La ragione profonda di questi processi risiede nella tendenza a credere che uomini e donne condividano alcune proprietà immutabili che determinano il loro essere. Le categorie di genere sono categorie potenti, immediatamente accessibili, che vengono facilmente essenzializzate, vale a dire sono percepite come omogenee, mutualmente esclusive, immutabili, in una parola “naturali”. Chi aderisce a questa visione crede che le differenze biologiche tra i sessi determinino le differenze psicologiche e che quindi pensieri, sentimenti e azioni di uomini e donne siano biologicamente fissati e immutabili.

Il maschilismo è ancora tra noi. Irritante e potente, continua a condizionare la nostra vita collettiva.
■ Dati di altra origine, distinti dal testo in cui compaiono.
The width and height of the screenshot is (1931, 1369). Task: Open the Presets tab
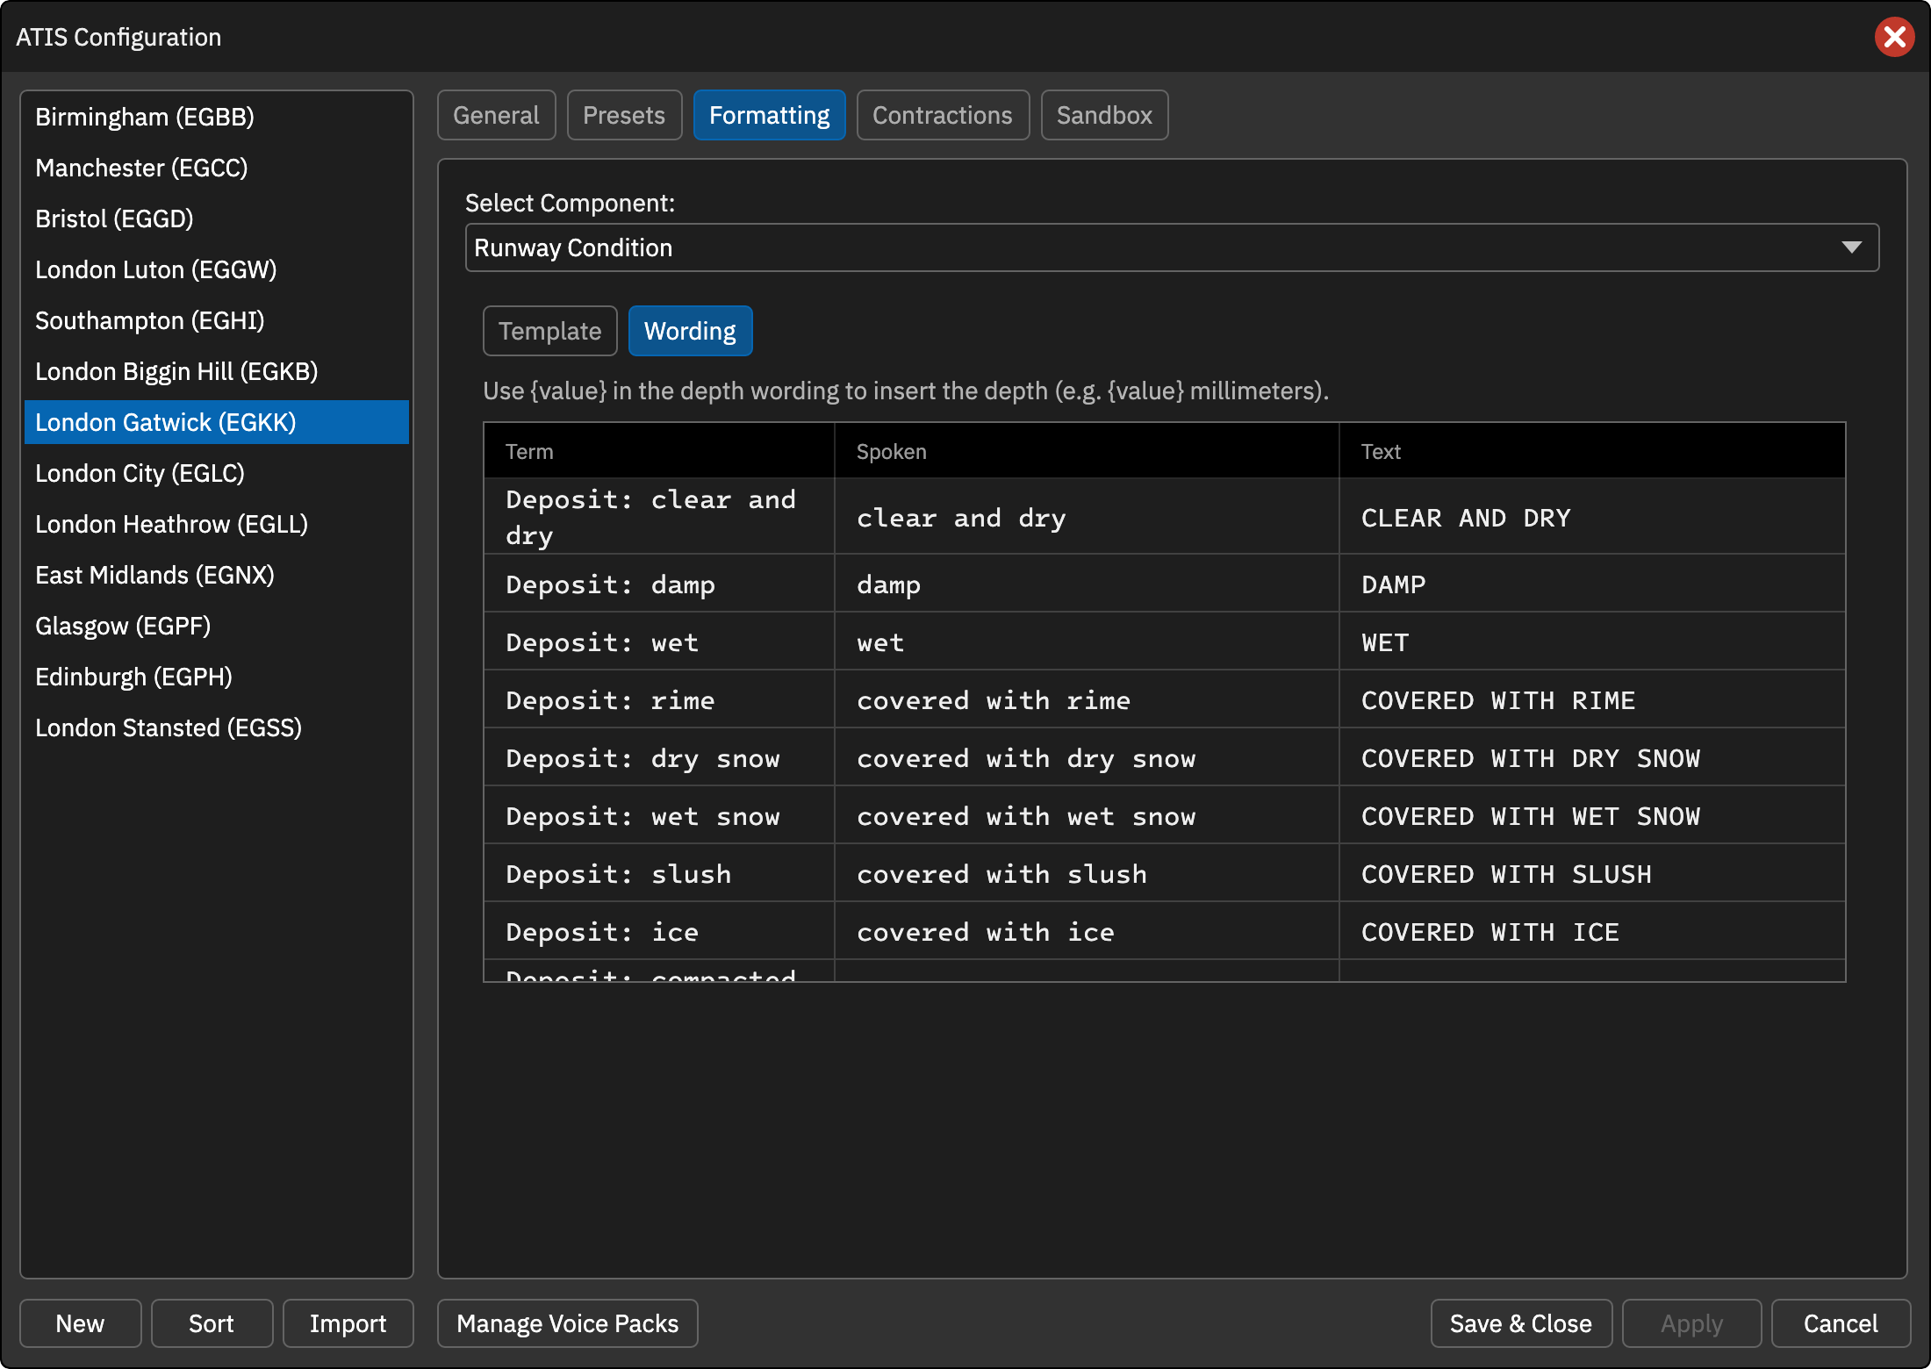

Quali sono i processi psicologici e sociali che sorreggono il fenomeno, frenano il cambiamento e limitano diritti, libertà e creatività delle donne ma anche degli uomini, costretti troppo spesso in ruoli stereotipati?
Chiara Volpato analizza i processi psicologici e sociali che, nelle società occidentali, sorreggono il potere maschile, si oppongono al cambiamento e limitano l’apporto delle donne alla creatività sociale. Esamina i meccanismi di costruzione della presunta superiorità maschile e quelli che perpetuano la subordinazione femminile nel lavoro, nella politica, nei mass media. Il libro è una edizione riccamente ampliata e aggiornata rispetto alla prima pubblicazione di quasi dieci anni fa. Il divario di genere in questi anni, a livello internazionale e nazionale, non è cambiato in modo sostanziale. I progressi sono lenti; persistono troppe discriminazioni e, soprattutto, persiste una cultura ancora per molti aspetti patriarcale. Abbiamo assistito al movimento Me Too, che ha cambiato il panorama delle relazioni tra uomini e donne in molti paesi. Subito dopo, però, l’epidemia di Covid-19 ha pesantemente penalizzato le donne, incidendo sui tassi lavorativi e sulle relazioni familiari. Ma proprio l’esperienza della pandemia ci suggerisce una riflessione: che sia arrivato il momento di capovolgere gli schemi culturali tradizionali e riconoscere che la capacità di cura – tratto stereotipicamente attribuito alle donne – valga più dei principali tratti stereotipici maschili (la forza e il potere)?